Issue with Frame Cache Writing using Multiprocessing

HEXRD / hexrd

A cross-platform, open-source library for the analysis of X-ray diffraction data.

Other

55 stars 26 forks source link

Issue with Frame Cache Writing using Multiprocessing #608

Closed darrencpagan closed 7 months ago

darrencpagan commented 7 months ago

I do not think the multiprocessor mapping function in imageseries framecache writing option is properly waiting for all processes to finish the operation that generates the sparse matrices from the data.

We are trying to write frame caches from raw-image data with 3600 frames, however the output sparse matrices only have three frames. When I modified the code to run sequentially on a single processor, everything was able to work. I looked online and there is conflicting information regarding the implementation of the thread executors as to whether it waits for all processes to finish.

psavery commented 7 months ago

@darrencpagan I assume you mean these lines?

The threads are supposed to finish before the with block is exited. I just tried this with a 1440 frame example, and it appeared that all frames were written. Are you able to provide me an example script/data, as we might be doing something slightly different?
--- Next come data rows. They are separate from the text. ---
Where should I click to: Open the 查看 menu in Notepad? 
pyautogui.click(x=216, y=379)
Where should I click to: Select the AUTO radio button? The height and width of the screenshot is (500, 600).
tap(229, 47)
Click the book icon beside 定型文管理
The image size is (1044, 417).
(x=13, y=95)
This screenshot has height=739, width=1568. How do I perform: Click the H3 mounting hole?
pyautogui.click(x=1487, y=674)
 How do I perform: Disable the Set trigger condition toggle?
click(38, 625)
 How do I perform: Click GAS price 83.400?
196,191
darrencpagan commented 7 months ago

Is there a best way to transfer a fairly large raw image (file) along with the scripts? I can provide on oneDrive or a cloud service. Maybe better for an email?
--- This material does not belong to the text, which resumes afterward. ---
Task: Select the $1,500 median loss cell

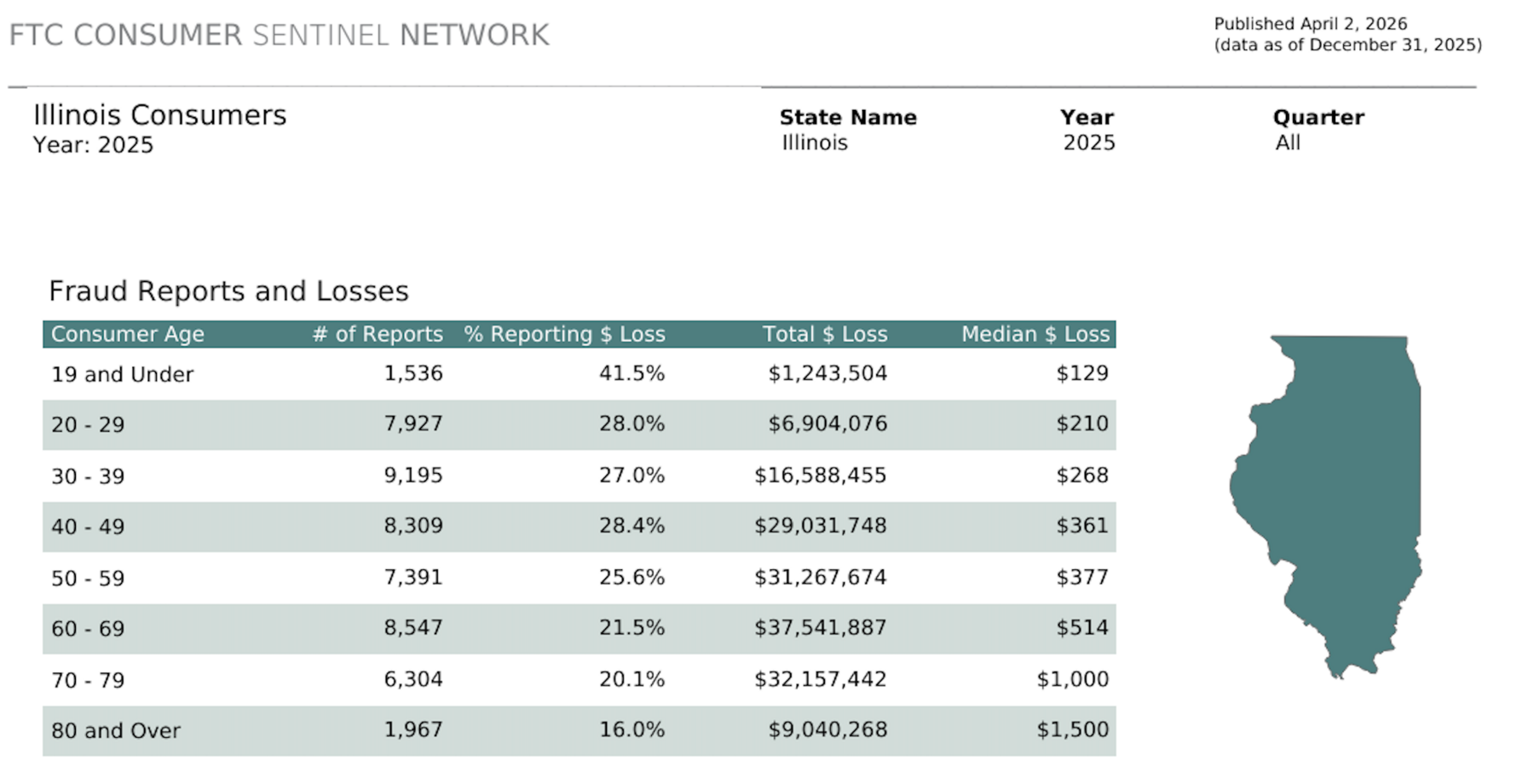Action: tap(1072, 729)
psavery commented 7 months ago

@darrencpagan I can access it on classe if you put it there (if you do that, send me a message on slack with the filepath). Otherwise, I think a oneDrive/Google drive link will be fine (and share it with my email)!

donald-e-boyce commented 7 months ago

I wrote a simple tester for the parallel frame cache writing. I'll include it below. It creates an imageseries with a lot of frames but small image shape, so that it runs fast. It writes it to a frame cache then reads it and compares to the original. I wasn't able to break it. It runs like this:

(hexrd-dev) (MBP: frame-cache-parallel) 1928. python test_fcp.py -nw 8
number of wokers:  8
saving file
comparing imageseries
- lengths match
- shapes match
- all frames match
compare: done
(hexrd-dev) (MBP: frame-cache-parallel) 1929.

test_fcp.py.txt

darrencpagan commented 7 months ago

I've shared a OneDrive with you both with the script and data that causes a problem. The frame-cache only saves 3 of 3601 frames.
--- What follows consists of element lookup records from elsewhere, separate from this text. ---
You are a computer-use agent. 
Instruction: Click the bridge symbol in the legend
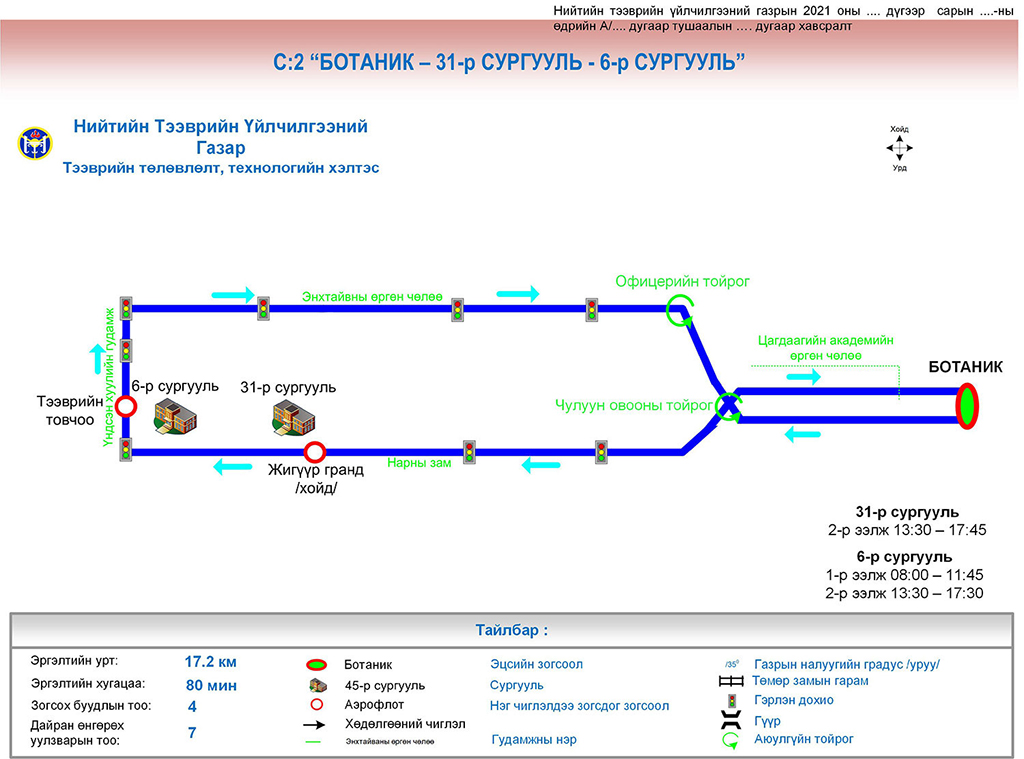(x=732, y=721)
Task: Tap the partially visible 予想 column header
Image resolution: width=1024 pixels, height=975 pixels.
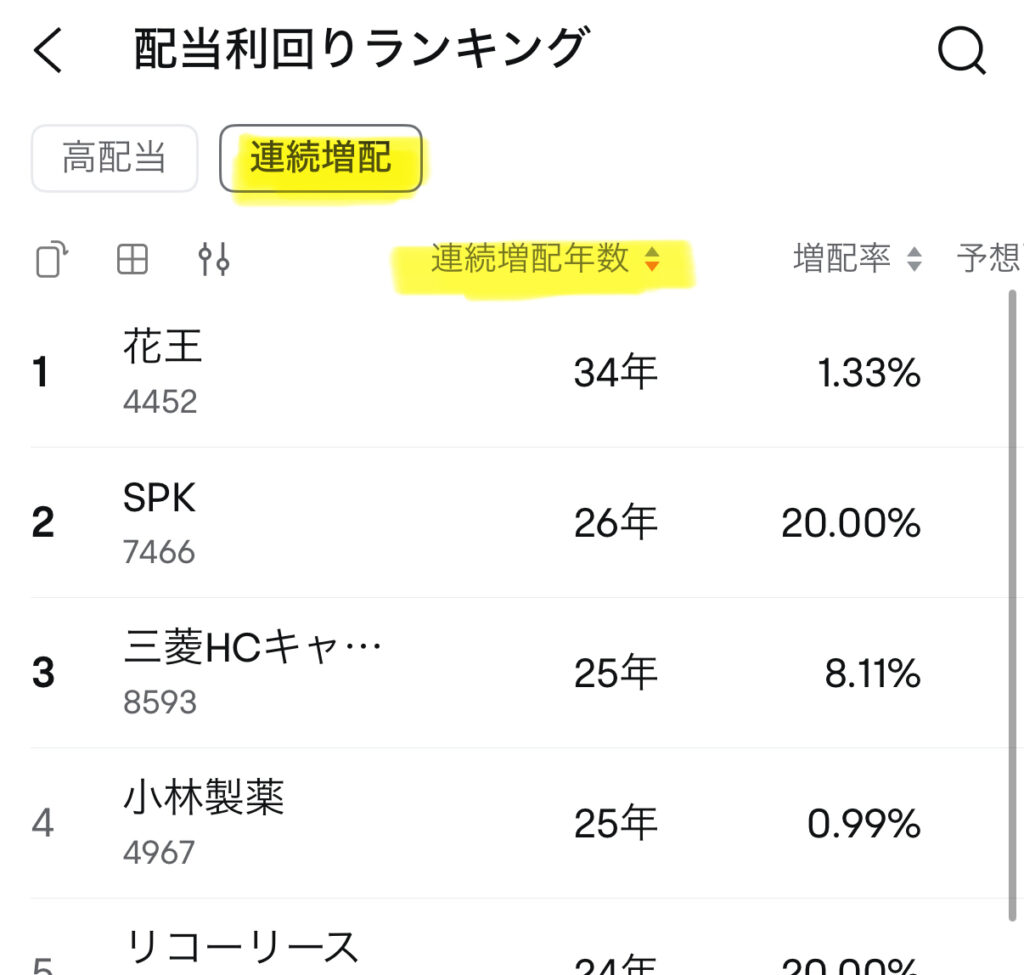Action: (989, 259)
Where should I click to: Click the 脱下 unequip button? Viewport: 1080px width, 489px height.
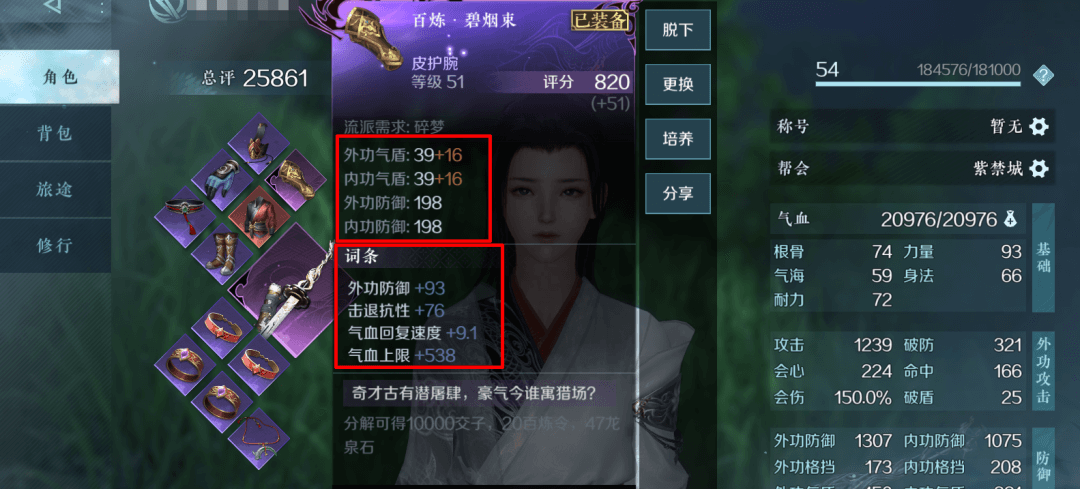[x=678, y=30]
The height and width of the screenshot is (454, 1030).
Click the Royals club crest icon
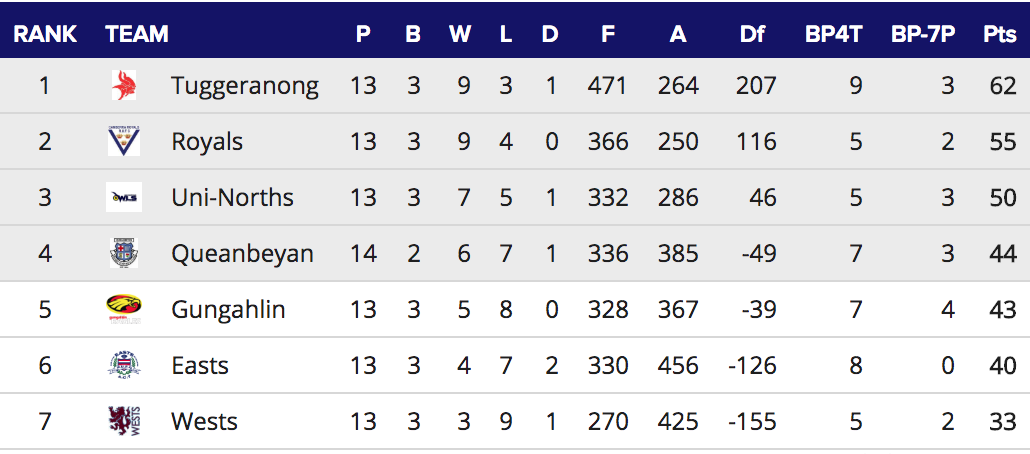pyautogui.click(x=124, y=142)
Last missing piece of info is I'm working on a computer with 80 workers (40 cores operating 2 threads).

psavery commented 7 months ago

Thank you for providing the example. I was able to reproduce the issue and determine the cause.

Because this is a raw image series, it must be read in sequence. An exception was being raised because the indices in the imageseries were not being accessed in order (via the threadpool).

However, because we were not evaluating the results of the map(), the exception was not being propagated - so you wouldn't see it.

Running it serially fixed the issue because that ensured that the indices were being accessed in order.

We will add some logic to fix this issue for writing a frame cache from a raw image series. And we will also modify the code to ensure that if an exception occurs, it will be propagated so that it will be visible to the user.

Thank you for reporting this issue, @darrencpagan!

darrencpagan commented 7 months ago

I can see it now. Got it. Thanks for figuring out the issue. I'll keep an eye out for the fix.

psavery commented 7 months ago

@darrencpagan This is now fixed in the master branch (as of #611), and should be in the prerelease in about an hour.